[[ Data for this exercise open ]]

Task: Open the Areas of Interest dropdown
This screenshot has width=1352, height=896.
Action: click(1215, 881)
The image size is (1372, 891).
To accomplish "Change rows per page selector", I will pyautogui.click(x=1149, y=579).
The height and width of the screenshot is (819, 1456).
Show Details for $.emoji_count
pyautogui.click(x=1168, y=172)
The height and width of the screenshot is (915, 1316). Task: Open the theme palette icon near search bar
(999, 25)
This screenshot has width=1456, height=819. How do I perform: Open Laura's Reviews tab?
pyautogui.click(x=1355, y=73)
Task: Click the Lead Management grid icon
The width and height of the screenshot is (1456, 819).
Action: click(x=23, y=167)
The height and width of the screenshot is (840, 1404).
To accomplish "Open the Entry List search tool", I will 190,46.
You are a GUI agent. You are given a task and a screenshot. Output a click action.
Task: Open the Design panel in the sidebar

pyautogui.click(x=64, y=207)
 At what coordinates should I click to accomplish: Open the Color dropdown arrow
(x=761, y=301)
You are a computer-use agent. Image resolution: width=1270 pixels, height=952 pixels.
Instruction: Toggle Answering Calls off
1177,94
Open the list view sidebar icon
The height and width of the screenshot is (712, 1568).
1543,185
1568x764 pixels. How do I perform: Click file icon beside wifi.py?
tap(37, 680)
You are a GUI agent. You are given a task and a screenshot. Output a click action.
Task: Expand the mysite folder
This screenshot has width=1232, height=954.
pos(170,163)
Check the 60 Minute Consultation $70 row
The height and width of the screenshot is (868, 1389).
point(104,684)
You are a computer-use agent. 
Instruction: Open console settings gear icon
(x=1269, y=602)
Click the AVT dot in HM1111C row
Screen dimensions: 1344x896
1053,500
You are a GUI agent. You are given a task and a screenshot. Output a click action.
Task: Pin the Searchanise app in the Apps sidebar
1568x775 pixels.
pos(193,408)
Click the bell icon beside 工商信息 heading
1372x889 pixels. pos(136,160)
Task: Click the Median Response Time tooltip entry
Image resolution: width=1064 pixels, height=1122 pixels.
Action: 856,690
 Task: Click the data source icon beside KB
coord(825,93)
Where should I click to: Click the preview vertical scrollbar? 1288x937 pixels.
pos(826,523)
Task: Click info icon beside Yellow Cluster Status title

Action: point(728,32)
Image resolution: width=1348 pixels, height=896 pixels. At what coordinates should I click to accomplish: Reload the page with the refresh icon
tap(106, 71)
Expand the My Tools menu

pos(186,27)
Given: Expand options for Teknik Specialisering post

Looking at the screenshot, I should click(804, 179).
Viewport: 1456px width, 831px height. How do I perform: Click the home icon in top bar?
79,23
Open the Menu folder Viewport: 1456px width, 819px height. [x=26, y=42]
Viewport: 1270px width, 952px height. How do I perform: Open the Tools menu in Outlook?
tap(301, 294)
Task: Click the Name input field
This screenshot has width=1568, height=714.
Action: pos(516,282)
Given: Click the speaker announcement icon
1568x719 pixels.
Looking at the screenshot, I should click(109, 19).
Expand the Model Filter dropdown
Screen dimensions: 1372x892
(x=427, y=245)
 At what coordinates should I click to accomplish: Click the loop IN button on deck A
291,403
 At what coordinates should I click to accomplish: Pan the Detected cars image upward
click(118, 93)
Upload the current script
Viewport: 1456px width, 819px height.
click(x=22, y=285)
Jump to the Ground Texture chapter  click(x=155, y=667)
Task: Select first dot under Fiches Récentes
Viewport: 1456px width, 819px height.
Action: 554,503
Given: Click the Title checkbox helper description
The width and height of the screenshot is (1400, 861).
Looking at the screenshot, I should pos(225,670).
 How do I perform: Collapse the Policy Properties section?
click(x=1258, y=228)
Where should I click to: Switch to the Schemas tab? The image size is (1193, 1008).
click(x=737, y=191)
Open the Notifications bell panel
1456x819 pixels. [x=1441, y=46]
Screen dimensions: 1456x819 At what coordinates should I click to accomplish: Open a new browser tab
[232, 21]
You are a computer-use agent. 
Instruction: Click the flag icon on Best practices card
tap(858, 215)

[[ Data for this exercise closed ]]

→ Work instruction
Which lines of the data include the string "folder"? Find them and copy each one.

→ Problem solution
Task: Expand the mysite folder
Open the Menu folder Viewport: 1456px width, 819px height. [x=26, y=42]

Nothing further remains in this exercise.